Using headless endpoint service

apiVersion: v1
kind: Service
metadata:
  namespace: NAMESPACEB
  name: checks-service-integration-service
  annotations:
    "alb.ingress.kubernetes.io/healthcheck-path": "/v1/health_check"
    "alb.ingress.kubernetes.io/target-type": "ip"
    "alb.ingress.kubernetes.io/backend-protocol": "HTTP"
spec:
  type: NodePort
  ports:
    - port: 80
      targetPort: 80
---
apiVersion: v1
kind: Endpoints
metadata:
  name: checks-service-integration-service
  namespace: NAMESPACEB
subsets:
  - addresses:
      - ip: 172.20.156.11 <- this is the service's virtualIP in NAMESPACEA
    ports:
      - protocol: TCP
        port: 80

This solution doesn't work (times out) due to kube-proxy not supporting virtualIP (according to docs) and this works if i put the pod ip but obviously not an acceptable solution.
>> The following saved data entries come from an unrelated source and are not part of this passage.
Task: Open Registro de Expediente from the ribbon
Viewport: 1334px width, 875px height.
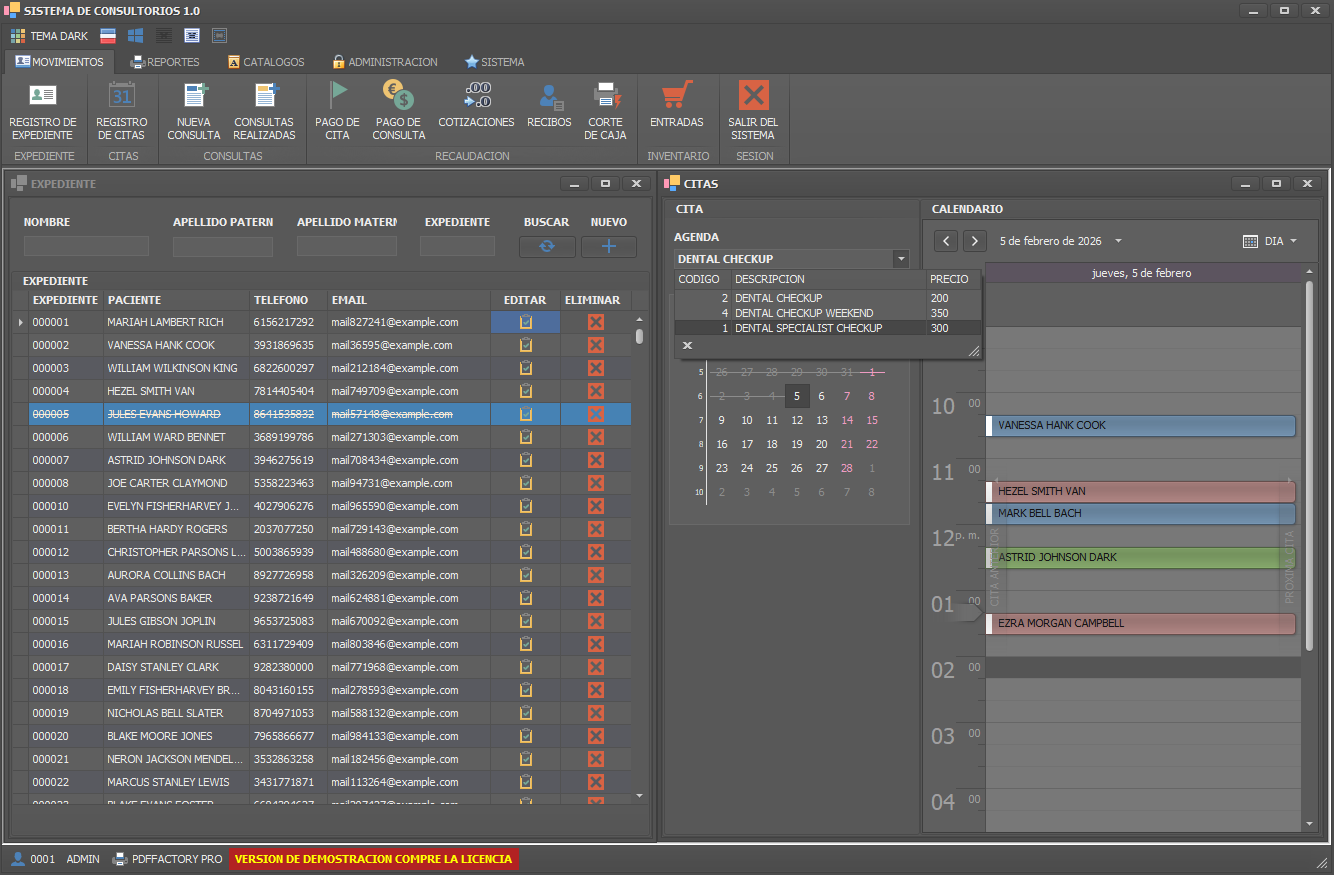Action: coord(42,97)
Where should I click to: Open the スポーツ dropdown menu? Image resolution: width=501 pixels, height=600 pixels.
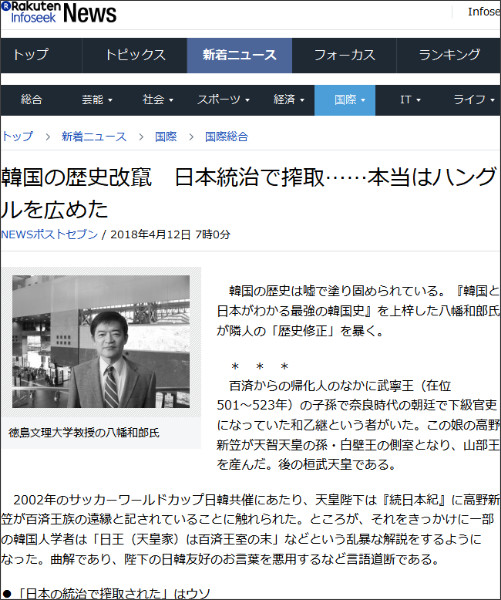tap(223, 100)
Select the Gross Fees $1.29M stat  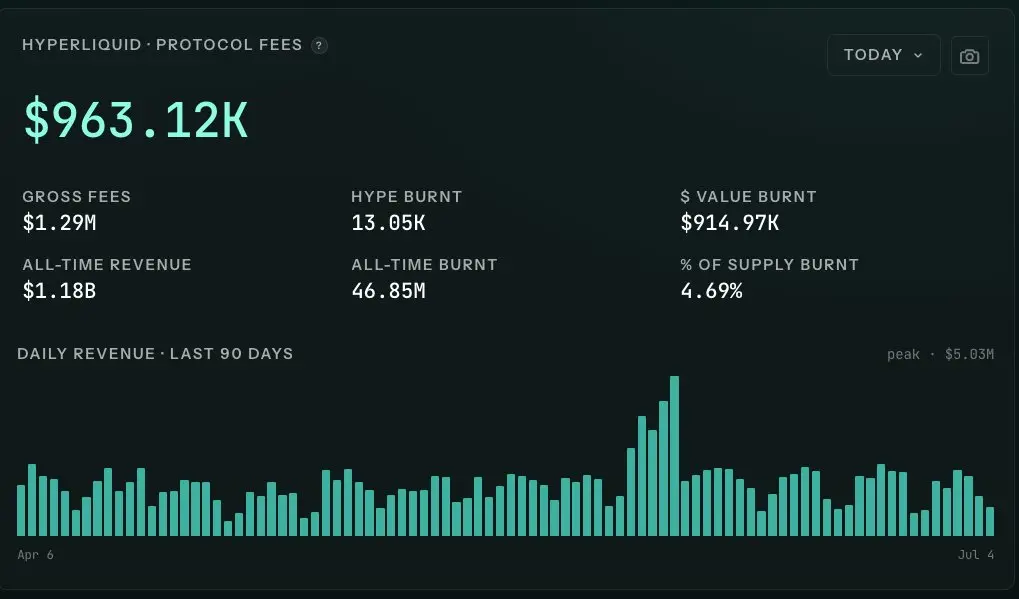pyautogui.click(x=59, y=223)
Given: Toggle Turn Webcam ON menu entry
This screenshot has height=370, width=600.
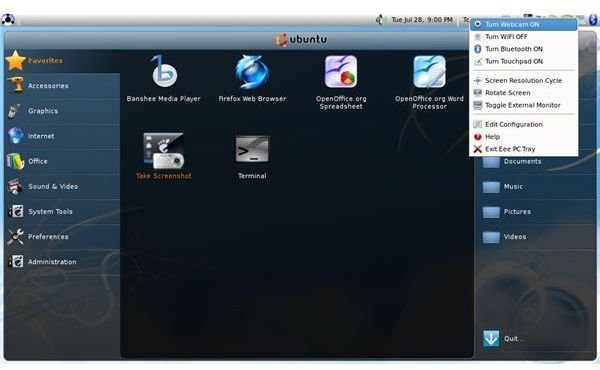Looking at the screenshot, I should 523,24.
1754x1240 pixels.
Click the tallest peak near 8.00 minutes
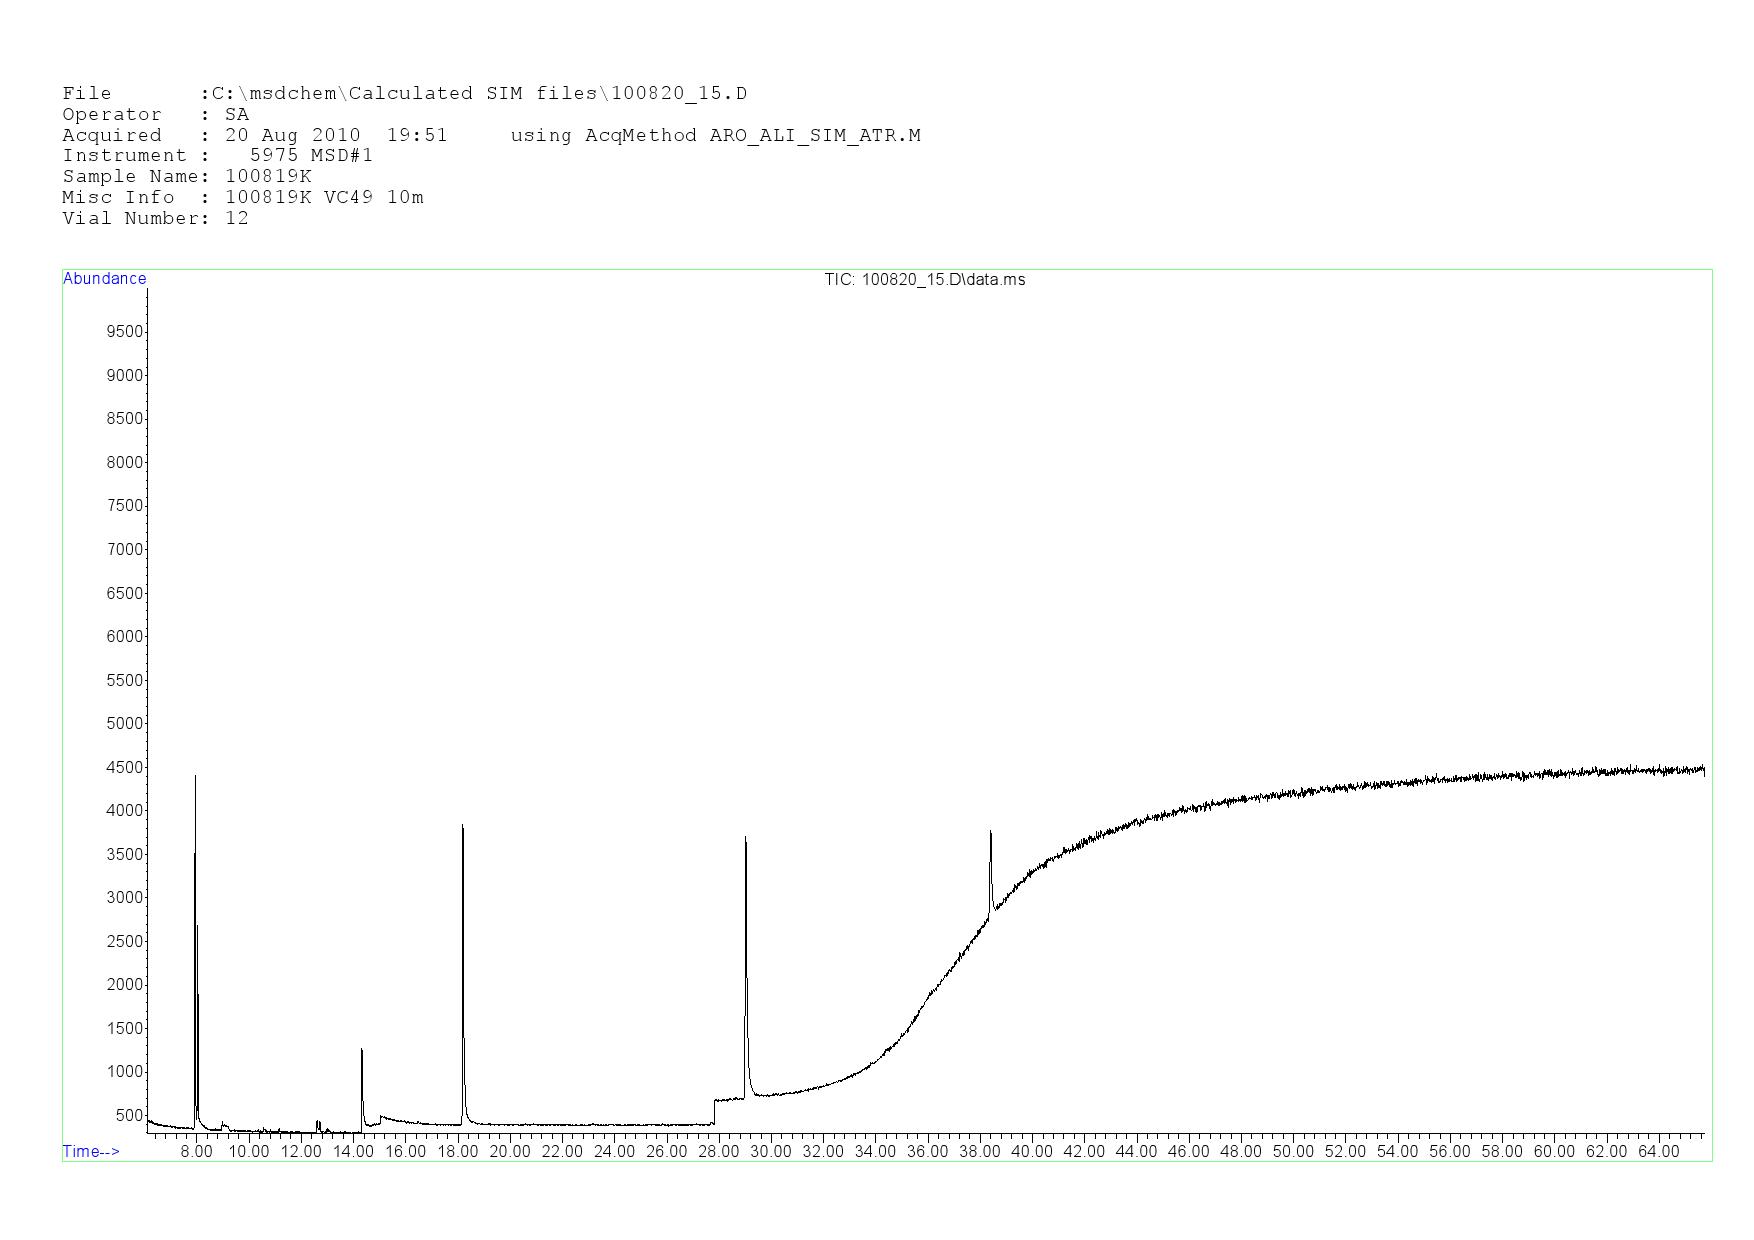click(x=195, y=778)
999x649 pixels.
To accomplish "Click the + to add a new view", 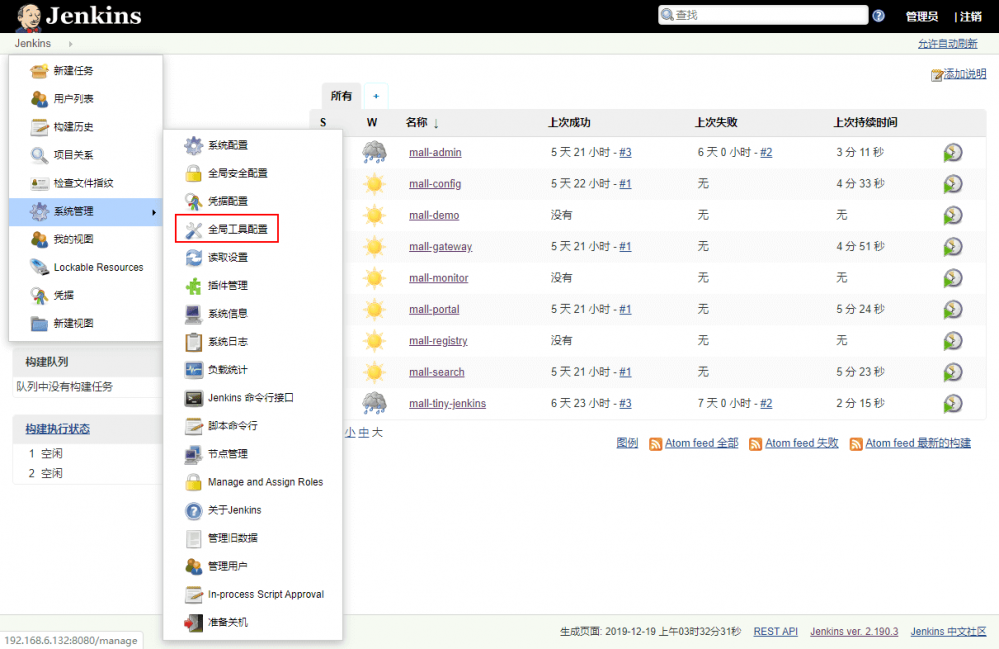I will [x=374, y=95].
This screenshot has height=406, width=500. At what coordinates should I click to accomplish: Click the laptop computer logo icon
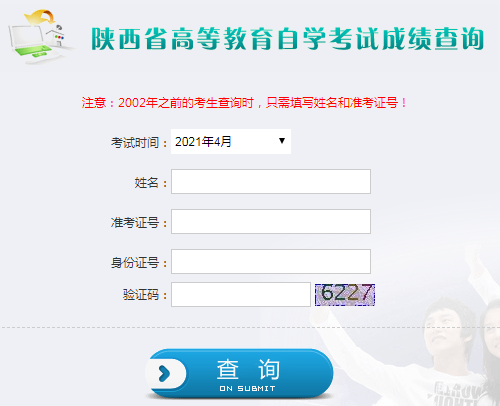click(x=32, y=44)
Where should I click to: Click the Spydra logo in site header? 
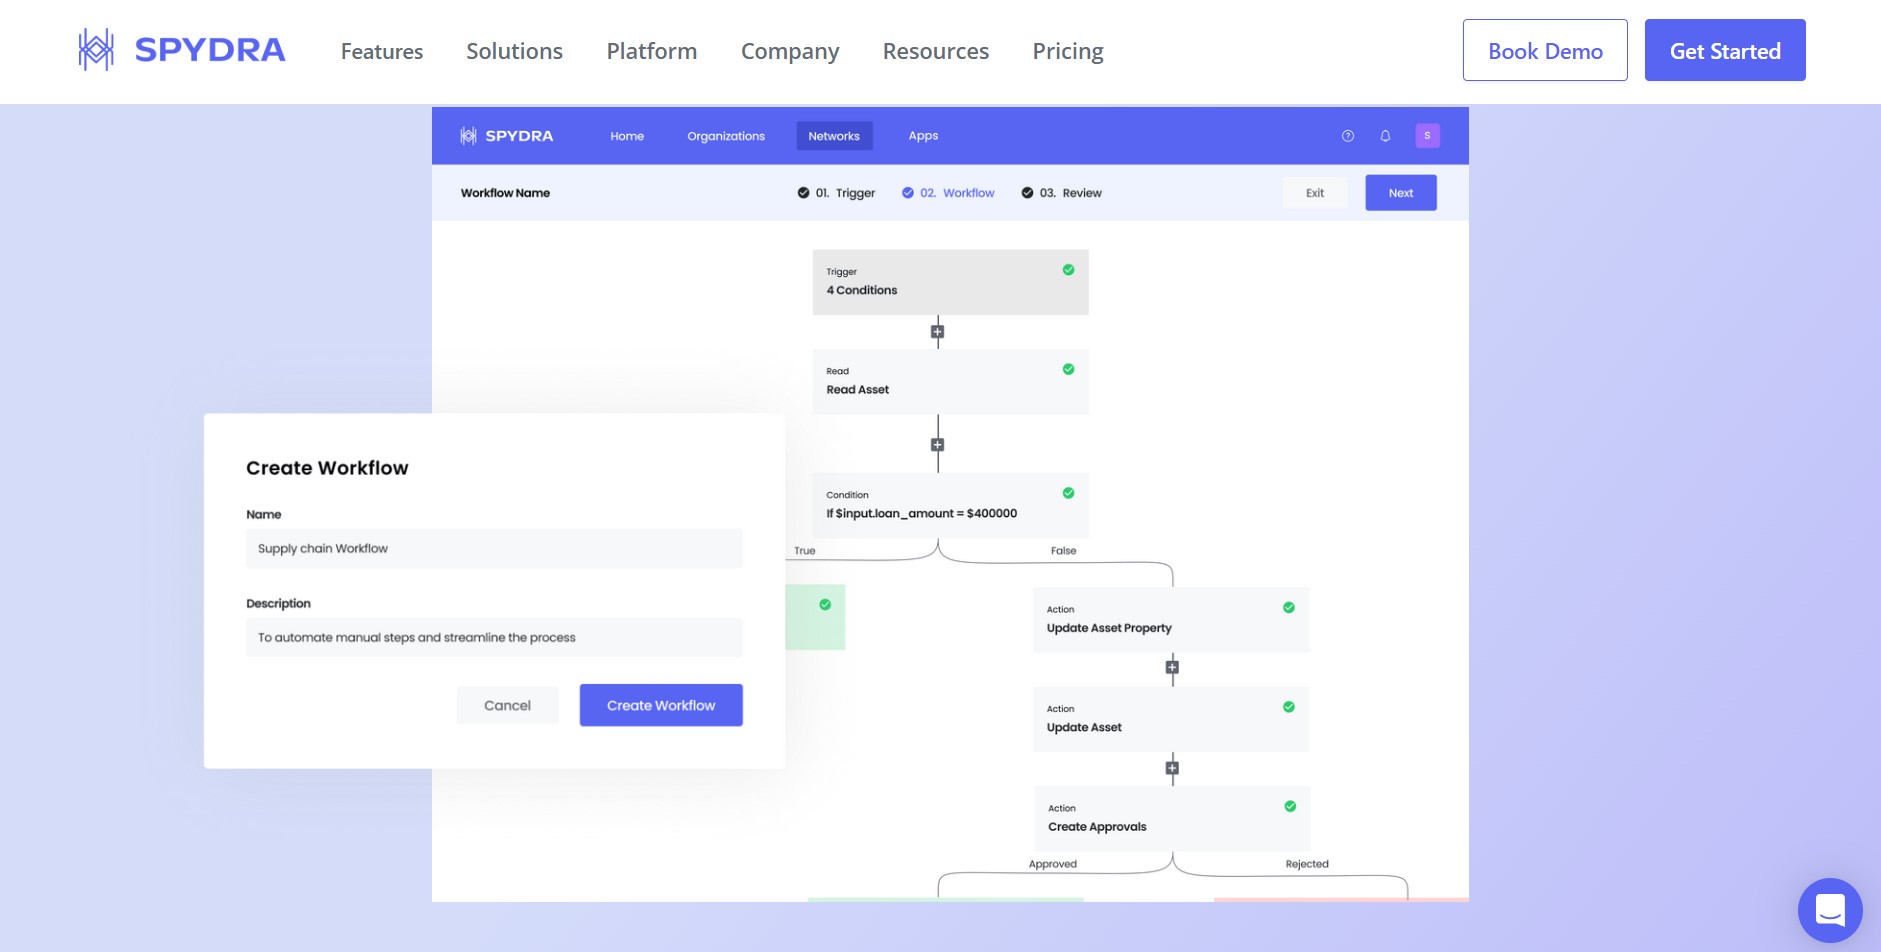click(182, 50)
Using externalname service (as suggested in above response)

apiVersion: v1
kind: Service
metadata:
  namespace: *NAMESPACEB*
  name: checks-service-integration-service
  annotations:
    "alb.ingress.kubernetes.io/healthcheck-path": "/v1/health_check"
    "alb.ingress.kubernetes.io/backend-protocol": "HTTP"
   "alb.ingress.kubernetes.io/target-type": "ip"
spec:
  externalName: checks-service-integration-service.NAMESPACEA.svc.cluster.local
  ports:
    - port: 80

This causes connection refused errors when accesed checks-service-integration-service.NAMESPACEA.svc.cluster.local.
I am specifying IP mode because i don't think externalName works with NodePort and hence cannot use instance mode..

Thanks!

[rymnc]

@SpectralHiss were you able to get it to work?

[spstarr]

I would have thought this would have been supported, for blue-green setups using two namespaces...

[Dmitry1987]

I want to suggest a trick for anyone stuck trying to figure out how to route across namespaces, you can deploy an nginx pod or few of them, with config map that has upstream addresses defined manually if your namespaces have known names in advance. but if you're about to also scale namespaces (adding more and removing) then making this config map update itself with a script will be required, and also reload the config in nginxs (dispatch an 'exec' with reload command or smth like that). I'm about to try that but so far seems like the most straightforward solution because k8s internal resources do not support load balancing across namespaces so we have no choice but hack our way manually :) . it's a bad architecture design though, this should not really happen in production (we do it for a quick experiment, but such thing would never go to production lol, it's just awful design for microservices infra)

apiVersion: v1
kind: ConfigMap
metadata:
  name: nginx-proxy-config
data:
  nginx.conf: |
    events {
      worker_connections  1024;
    }
    http {
      upstream backend {
        least_conn;
        server app1-service.namespace1.svc.cluster.local:80;
        server app2-service.namespace2.svc.cluster.local:80;
      }
      server {
        listen 80;

        location / {
          proxy_pass http://backend;
          proxy_set_header Host $host;
          proxy_set_header X-Real-IP $remote_addr;
          proxy_set_header X-Forwarded-For $proxy_add_x_forwarded_for;
        }
      }
    }

[piradata]

On AWS I use a single network load balancer for a LOT of ingress and services in different name-spaces, one single nginx controller can handle multiple ingresses on different name-spaces normally

[bss-dmitry-shmakov]

On AWS I use a single network load balancer for a LOT of ingress and services in different name-spaces, one single nginx controller can handle multiple ingresses on different name-spaces normally

yes but the thread is about ingress rules ability to instruct the ingress-controller about where to route the requests following a rule. at the moment it's impossible to specify inside ingress rule a target service endpoint or name from another namespace (where this ingress rule does not reside). and ingress rules are namespace scoped resources (not global), so this kind of instruction is not possible in them (with no regards of what the ingress-controller can or cannot do :) I hope it clarifies what the thread was about, but thanks for chiming in, a single nginx and aws LBs definitely can be used for a lot of namespaces and very large clusters, that is correct).